Fri, Jul 18, 2003 - Page 10 News List

Taipower may cut summer rates

OFF-PEAK HOURS The state-run firm has two separate proposals designed to ease the financial burden on consumers as electricity consumption skyrockets in the summer heat

By Annabel Lue  /  STAFF REPORTER

The state-run Taiwan Power Co (Taipower, 台電) is proposing an adjustment of its summer electricity prices for household users after consumer groups expressed anger over what they called unreasonable electricity rates during summer off-peak hours.

"We have formulated a plan and will send it to the Ministry of Economic Affairs for approval today," said Lee Chuan-lai (李傳來), a Taipower communications official.

The proposal will go to the ministry's Commission of National Corporations for initial review and then wait for the ministry's final approval, Lee said.

Taipower's rate-cut plan is composed of two options.

The first is that Taipower may charge summer electricity prices in accordance with different time-slots to help lower the financial burden on consumers.

For most households, electricity use is necessary and relatively steady at night, therefore Taipower may ask for lower power prices for consumers who consume electricity during off-peak hours (between 10pm and 7am) while charging higher utility prices for electricity usage during peak hours (between 10am and 5pm), Lee said.

One drawback is that household users need to ask Taipower to install a new electricity meter in each house. The meters cost NT$6,000 each, however, and may create extra financial burdens for Taipower if the company decides assume the cost of the meter by itself, according to local media reports.

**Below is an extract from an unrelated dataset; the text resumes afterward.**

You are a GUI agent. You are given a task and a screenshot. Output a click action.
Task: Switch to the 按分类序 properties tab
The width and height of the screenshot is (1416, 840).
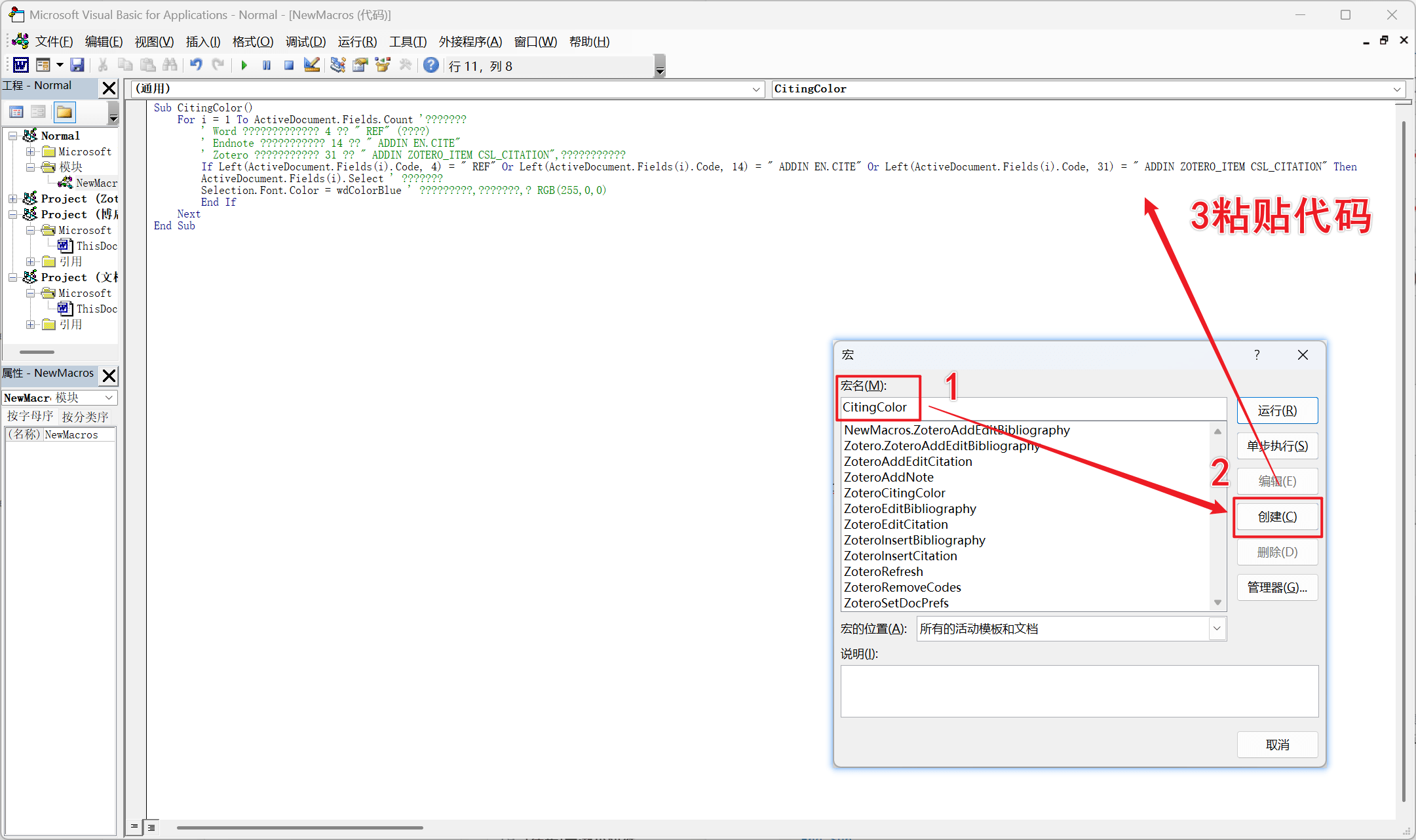click(85, 417)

Consumers are wary that Taipower would pass the increase on to its customers, unless it can offset the financial burden with cost reductions elsewhere. Lee declined to comment on these concerns, saying that the company will discuss the issue with ministry officials.

The second option to provide savings that Taipower proposes is to charge higher rates for households consuming over 500 kilowatt-hours per month, while asking consumers to pay lower prices if they only consume electricity between 110 kilowatt-hours and 500 kilowatt-hours per month, Lee said.

Under current pricing, consumers that use less than 110 kilowatt-hours per month are charged NT$2.2 per kilowatt hour.

Those using between 110 kilowatt-hours and 330 kilowatt-hours per month are charged NT$2.7 per kilowatt-hour. Any usage higher than 330 kilowatt-hours per month will be charged at NT$3.3 per kilowatt-hour, Lee added.

Since 1989, Taipower began increasing rates by a range between 10 percent and 27 percent every summer -- depending on how much a user consumes each month.

The rate hike for peak hours usually starts June 1 and ends Sept. 30.

Late last month, the Consumers' Foundation (消基會) held a public hearing urging the state-run power company to cut summer electricity prices for households.

"To protect the public's welfare, Taipower should cut rates -- especially during night," said Cheng Jen-hung (程仁宏), secretary-general of the foundation.